Linda Flower (born March 3, 1944, in Wichita) is a composition theorist. She is best known for her emphasis on cognitive rhetoric, but has more recently published in the field of service learning. Flower currently serves Carnegie Mellon University as a professor of rhetoric.
Important factors of earlier works
"My early work concentrated on studying cognitive processes in writing and bringing a strategic, problem-solving approach to writing instruction. Motivated by the need for a more integrated social-cognitive approach to writing, my recent research has focused on how writers construct negotiated meaning in the midst of conflicting internal and social voices. Concerned with the logic of the learner, I studied negotiated meaning making in school settings in which students are learning new literate practices, and in inner city community settings in which teenagers and adults are working across cultural differences. Out of this has grown a new body of research in intercultural rhetoric and education for community consequences."
Reference http://english.cmu.edu/people/faculty/homepages/flower/
Bio
"I am drawn to rhetoric as an art of discovery and change, of inquiry and social action. My current work brings the emerging theories of deliberative democracy and the public sphere to the design of sites of intercultural inquiry, such as the community think tanks on educational and workplace issues, in which my students are involved. Analysis of such dialogues is revealing the distinctive kinds of knowledge that deliberative dialogues in local publics can create and the power of a hybrid, cross-cultural discourse.

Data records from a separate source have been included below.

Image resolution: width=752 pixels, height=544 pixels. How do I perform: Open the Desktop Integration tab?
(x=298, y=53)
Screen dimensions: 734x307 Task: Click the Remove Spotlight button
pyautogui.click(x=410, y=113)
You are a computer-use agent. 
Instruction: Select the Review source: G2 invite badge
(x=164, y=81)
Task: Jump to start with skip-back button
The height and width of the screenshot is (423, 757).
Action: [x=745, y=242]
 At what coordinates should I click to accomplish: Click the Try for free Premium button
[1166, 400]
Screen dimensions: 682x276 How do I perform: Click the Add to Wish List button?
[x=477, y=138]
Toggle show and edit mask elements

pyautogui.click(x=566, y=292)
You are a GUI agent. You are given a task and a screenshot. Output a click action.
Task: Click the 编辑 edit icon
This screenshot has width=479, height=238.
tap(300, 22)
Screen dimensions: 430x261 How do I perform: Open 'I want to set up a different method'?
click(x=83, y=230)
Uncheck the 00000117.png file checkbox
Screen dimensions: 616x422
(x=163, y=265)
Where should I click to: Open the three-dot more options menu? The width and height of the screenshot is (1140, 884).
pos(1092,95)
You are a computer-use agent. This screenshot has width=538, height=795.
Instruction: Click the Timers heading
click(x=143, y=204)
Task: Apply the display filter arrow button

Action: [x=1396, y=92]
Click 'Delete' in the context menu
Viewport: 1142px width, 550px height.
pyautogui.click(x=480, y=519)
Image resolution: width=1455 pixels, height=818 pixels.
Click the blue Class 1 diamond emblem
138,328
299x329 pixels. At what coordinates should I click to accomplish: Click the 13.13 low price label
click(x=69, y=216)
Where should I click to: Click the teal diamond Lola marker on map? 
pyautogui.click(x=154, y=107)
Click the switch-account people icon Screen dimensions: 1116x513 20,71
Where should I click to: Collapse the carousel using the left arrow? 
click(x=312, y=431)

This question of how marginalized voices can "go public," also shaped my role in the creation of Pittsburgh's Community Literacy Center, which I documented in Community Literacy and the Rhetoric of Public Engagement, winner of the 2009 RSA book award. It takes another form in the Decision Makers mentoring project my students do with urban teenagers. My interest in studying and supporting rhetorical agency builds on earlier work with my colleague, John R. Hayes which helped define the new area of cognitive rhetoric, studying the problem-solving processes of expert and novice writers. In the Construction of Negotiated Meaning: A Social and Cognitive Theory of Writing I tracked the strategic process of effective student writers and their willingness to engage with cognitive conflict. I have been a Co-Director the National Center for the Study of Writing and Literacy at Berkeley and Carnegie Mellon as well as Director of the CMU Center for University Outreach."